In a new survey by Deloitte Financial Advisory Services, only 31% of respondents indicated that their company had in place “comprehensive FCPA (Foreign Corrupt Practices Act) compliance program.” Only 32% of respondents said their company addresses FCPA risks “proactively.”
For insurers offering D&O cover, threats from any increase in FCPA enforcement activity may not impact claims because, typically, any FCPA fines and penalties likely accrued would not be covered under most D&O policies. Rather, notes a blog hosted by Kevin LaCroix, an attorney and a director of OakBridge Insurance Services, the threat is from the potential liability that could arise in any follow-on civil action, including any follow-on lawsuits, for which settlement or judgments incurred in a follow-on action, as well as defense expenses, would usually be covered under the typical D&O policy.
The FCPA makes it unlawful to bribe foreign government officials to obtain or retain business. The anti-bribery provisions of the FCPA make it unlawful for a U.S. person, and certain foreign issuers of securities, to make a corrupt payment to a foreign official for the purpose of obtaining or retaining business for or with, or directing business to, any person. Since 1998, they also apply to foreign firms and persons who take any act in furtherance of such a corrupt payment while in the United States.
The FCPA potentially applies to any individual, firm, officer, director, employee, or agent of a firm and any stockholder acting on behalf of a firm. Individuals and firms may also be penalized if they order, authorize, or assist someone else to violate the anti-bribery provisions, or if they conspire to violate those provisions.
The idea that companies are not taking proactive FCPA compliance measures, says Butler University’s Mike Koehler, assistant professor of business law for the College of Business, is a problem.
“While it perhaps used to be the case that only oil and gas companies needed to be concerned about FCPA compliance, the game has changed and U.S. enforcement agencies are initiating FCPA actions at a record-level against large and small companies alike in a variety of industries, and against individuals.
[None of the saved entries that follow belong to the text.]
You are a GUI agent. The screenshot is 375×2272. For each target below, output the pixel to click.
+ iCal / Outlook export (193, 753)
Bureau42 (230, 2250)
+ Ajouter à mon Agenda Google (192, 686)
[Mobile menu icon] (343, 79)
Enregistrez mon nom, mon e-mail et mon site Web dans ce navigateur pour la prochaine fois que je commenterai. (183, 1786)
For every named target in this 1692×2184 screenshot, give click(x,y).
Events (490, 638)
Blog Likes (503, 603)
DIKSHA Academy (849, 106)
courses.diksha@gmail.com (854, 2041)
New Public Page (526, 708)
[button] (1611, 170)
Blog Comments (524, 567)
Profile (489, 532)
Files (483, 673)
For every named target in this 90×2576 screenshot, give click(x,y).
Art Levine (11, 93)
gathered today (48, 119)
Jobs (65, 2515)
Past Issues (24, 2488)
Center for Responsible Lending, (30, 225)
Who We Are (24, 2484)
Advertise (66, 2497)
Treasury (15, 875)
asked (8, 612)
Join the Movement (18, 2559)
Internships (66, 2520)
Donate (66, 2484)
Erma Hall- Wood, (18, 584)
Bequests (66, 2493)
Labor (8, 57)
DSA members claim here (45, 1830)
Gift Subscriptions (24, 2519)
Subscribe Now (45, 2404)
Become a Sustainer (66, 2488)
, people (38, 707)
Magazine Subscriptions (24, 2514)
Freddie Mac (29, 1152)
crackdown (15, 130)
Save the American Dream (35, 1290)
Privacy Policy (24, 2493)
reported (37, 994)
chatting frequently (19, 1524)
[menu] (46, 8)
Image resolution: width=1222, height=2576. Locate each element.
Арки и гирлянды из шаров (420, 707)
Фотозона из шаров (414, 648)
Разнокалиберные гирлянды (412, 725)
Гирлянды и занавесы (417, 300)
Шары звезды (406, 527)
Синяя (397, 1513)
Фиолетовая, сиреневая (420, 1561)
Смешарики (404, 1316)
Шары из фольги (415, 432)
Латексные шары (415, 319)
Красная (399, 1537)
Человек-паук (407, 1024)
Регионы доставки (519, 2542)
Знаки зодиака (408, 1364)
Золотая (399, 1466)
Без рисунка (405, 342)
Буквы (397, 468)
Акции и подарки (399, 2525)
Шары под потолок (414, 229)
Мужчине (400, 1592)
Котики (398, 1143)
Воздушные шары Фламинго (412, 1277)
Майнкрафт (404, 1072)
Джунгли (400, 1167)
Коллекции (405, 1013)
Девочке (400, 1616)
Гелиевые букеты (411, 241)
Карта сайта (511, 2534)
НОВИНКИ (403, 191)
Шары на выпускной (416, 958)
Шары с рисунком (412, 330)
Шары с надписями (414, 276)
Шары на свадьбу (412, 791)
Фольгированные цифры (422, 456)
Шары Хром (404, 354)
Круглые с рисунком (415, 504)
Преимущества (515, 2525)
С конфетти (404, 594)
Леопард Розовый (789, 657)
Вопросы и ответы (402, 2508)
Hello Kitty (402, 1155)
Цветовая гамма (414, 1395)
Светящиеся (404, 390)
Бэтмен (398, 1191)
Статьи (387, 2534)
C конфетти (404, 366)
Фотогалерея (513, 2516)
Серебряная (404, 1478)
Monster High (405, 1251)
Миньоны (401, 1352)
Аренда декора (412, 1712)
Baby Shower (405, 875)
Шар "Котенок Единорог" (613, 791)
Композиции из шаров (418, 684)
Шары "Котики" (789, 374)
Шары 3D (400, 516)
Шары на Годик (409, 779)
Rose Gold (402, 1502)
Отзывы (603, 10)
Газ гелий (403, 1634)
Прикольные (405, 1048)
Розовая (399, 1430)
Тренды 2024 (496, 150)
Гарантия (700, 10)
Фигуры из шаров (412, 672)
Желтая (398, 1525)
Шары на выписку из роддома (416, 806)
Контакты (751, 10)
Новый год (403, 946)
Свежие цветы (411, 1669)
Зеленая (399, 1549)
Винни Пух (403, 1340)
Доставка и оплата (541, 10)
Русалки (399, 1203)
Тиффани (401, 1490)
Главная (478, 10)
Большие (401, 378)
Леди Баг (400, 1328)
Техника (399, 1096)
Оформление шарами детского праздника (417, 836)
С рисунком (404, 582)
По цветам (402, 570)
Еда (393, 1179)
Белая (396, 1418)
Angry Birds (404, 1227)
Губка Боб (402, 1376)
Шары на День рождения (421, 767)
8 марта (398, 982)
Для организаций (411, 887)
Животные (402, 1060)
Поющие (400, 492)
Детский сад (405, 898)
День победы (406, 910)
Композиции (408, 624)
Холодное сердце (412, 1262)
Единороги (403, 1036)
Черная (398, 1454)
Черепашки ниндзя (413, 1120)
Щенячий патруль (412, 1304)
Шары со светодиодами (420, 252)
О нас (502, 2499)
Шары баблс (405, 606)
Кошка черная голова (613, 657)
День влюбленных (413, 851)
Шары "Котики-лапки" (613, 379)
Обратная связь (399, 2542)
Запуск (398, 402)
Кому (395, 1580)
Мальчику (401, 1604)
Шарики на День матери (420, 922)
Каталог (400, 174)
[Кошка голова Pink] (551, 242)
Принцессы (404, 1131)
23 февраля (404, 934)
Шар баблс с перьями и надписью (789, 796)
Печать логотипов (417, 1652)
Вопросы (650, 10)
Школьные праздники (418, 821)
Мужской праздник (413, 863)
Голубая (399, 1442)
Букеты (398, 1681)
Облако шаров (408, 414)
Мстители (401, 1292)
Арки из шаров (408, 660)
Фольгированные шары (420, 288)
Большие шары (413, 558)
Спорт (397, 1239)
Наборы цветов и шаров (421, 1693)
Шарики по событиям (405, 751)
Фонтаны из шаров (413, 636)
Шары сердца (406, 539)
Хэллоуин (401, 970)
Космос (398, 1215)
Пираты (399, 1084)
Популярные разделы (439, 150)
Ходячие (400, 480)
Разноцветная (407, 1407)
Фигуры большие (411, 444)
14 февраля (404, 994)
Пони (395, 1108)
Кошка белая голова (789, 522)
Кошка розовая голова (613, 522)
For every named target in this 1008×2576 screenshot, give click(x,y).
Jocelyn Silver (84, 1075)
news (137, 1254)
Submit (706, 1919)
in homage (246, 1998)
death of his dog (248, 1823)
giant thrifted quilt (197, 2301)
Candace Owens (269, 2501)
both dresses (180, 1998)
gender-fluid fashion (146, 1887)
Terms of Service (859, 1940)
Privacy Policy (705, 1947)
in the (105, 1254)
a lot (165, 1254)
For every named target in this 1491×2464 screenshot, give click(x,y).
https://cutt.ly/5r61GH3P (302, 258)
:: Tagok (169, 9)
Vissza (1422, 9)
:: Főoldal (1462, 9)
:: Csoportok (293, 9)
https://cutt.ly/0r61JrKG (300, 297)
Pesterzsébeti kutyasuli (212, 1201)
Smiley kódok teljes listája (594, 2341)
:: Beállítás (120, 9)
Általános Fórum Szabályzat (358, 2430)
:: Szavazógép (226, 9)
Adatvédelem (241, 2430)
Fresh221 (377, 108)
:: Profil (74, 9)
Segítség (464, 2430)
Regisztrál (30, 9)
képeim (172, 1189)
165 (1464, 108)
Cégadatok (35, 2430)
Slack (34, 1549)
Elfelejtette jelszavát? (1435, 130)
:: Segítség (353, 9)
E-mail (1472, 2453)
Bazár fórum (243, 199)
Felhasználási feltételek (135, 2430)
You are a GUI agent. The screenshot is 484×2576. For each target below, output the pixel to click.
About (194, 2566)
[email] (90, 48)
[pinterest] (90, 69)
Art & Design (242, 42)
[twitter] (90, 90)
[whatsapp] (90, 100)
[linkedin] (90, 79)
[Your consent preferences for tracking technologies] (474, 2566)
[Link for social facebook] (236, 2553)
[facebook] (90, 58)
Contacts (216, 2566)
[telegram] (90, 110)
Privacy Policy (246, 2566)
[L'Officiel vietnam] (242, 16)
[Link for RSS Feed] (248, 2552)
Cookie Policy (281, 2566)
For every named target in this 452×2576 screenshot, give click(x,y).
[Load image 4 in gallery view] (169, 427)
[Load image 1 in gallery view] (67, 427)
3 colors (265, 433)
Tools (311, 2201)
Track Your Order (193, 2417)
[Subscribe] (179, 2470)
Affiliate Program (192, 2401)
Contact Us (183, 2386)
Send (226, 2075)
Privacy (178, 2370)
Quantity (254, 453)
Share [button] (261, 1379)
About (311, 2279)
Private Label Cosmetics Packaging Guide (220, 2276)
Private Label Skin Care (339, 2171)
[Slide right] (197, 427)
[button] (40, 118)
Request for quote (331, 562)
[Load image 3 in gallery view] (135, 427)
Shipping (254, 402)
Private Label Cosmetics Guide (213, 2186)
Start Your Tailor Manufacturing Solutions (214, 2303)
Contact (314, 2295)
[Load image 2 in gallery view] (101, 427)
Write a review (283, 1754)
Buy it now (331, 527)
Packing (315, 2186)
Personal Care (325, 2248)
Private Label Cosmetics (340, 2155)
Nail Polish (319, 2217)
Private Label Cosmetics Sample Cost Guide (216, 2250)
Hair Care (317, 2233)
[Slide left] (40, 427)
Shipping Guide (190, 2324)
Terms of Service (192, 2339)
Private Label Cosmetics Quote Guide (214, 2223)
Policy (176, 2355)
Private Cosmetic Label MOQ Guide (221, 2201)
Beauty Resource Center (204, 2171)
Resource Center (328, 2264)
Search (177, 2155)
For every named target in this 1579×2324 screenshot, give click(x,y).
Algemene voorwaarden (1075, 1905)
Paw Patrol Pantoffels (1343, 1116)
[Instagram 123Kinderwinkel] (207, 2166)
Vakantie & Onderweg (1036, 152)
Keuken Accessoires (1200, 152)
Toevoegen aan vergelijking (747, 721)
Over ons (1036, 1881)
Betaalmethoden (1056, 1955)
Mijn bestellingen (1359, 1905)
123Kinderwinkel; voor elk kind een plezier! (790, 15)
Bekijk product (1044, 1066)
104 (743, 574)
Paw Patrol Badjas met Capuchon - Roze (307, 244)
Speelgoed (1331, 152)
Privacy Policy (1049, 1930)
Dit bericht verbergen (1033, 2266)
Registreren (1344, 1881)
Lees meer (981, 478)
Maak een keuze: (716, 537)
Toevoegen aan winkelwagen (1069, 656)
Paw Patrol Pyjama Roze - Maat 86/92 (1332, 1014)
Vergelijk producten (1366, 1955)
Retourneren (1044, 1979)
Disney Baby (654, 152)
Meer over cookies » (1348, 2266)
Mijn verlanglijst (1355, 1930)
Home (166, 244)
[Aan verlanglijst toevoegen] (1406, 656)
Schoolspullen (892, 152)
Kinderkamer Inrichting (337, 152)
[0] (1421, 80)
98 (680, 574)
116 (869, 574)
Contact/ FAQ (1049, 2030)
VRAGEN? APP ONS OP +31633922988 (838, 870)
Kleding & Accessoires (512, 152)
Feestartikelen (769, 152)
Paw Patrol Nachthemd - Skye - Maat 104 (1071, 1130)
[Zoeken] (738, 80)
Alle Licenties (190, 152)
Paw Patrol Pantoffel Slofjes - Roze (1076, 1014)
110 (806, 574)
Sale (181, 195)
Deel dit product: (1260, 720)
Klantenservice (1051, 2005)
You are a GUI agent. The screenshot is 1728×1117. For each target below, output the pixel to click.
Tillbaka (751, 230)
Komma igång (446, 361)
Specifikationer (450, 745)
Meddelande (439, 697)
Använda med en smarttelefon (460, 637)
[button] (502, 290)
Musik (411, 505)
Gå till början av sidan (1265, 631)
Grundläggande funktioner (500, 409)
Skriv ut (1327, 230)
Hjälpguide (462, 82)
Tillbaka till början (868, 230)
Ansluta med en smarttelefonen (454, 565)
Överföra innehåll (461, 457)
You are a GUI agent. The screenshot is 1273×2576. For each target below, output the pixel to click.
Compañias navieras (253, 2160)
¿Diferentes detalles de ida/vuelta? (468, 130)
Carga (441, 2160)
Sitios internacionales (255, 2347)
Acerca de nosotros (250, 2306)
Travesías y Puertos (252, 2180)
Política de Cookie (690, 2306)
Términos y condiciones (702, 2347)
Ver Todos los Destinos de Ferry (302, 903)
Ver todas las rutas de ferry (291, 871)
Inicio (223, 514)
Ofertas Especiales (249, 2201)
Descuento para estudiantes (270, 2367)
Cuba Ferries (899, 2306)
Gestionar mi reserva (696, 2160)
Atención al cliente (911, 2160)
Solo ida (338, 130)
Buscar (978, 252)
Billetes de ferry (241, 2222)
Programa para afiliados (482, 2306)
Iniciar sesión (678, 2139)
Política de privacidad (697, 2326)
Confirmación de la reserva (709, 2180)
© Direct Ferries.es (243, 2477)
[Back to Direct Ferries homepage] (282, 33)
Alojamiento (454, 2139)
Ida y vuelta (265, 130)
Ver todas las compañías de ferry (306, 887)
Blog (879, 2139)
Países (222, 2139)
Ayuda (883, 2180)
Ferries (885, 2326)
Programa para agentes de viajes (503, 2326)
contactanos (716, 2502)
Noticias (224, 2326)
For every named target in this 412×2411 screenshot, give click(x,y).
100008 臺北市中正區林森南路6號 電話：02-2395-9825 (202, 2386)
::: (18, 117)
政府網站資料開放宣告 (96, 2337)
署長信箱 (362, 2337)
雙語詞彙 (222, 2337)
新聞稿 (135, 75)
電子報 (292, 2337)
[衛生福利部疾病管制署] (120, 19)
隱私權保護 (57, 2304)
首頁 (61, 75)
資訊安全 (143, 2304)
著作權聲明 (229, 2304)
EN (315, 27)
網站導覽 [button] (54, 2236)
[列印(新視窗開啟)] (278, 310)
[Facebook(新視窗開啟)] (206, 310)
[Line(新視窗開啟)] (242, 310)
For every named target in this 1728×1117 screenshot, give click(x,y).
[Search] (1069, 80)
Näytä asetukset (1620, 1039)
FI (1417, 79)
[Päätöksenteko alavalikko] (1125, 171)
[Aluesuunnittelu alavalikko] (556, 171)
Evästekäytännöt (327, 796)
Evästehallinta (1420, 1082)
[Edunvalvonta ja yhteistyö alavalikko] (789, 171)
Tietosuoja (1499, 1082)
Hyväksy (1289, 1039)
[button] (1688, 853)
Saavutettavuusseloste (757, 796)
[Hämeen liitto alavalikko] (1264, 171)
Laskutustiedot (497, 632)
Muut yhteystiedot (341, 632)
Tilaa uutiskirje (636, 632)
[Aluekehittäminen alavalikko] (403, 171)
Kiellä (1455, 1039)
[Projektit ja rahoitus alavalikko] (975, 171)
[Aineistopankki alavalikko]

No company is immune from FCPA scrutiny,” Newswise quotes Koehler as saying.
Adding to the problem of companies being lax in their FCPA compliance efforts is the basic lack of understanding about the law’s enforcement actions, which, experts say, include several other illegal means to secure business besides providing a suitcase full of cash to a government official to secure a government contract. According to Koehler, recent enforcement actions have been based on providing excessive travel and entertainment benefits to “foreign officials” and making payments to secure a foreign license or permit. This interpretation surprises most business leaders.
As businesses evaluate FCPA compliance in foreign countries, particularly FCPA high-risk jurisdictions such as China and India, Koehler suggests they first conduct an FCPA risk assessment specifically tailored to how the company does business in a foreign jurisdiction, and then develop robust and pro-active FCPA compliance policies and procedures based on the risk assessment.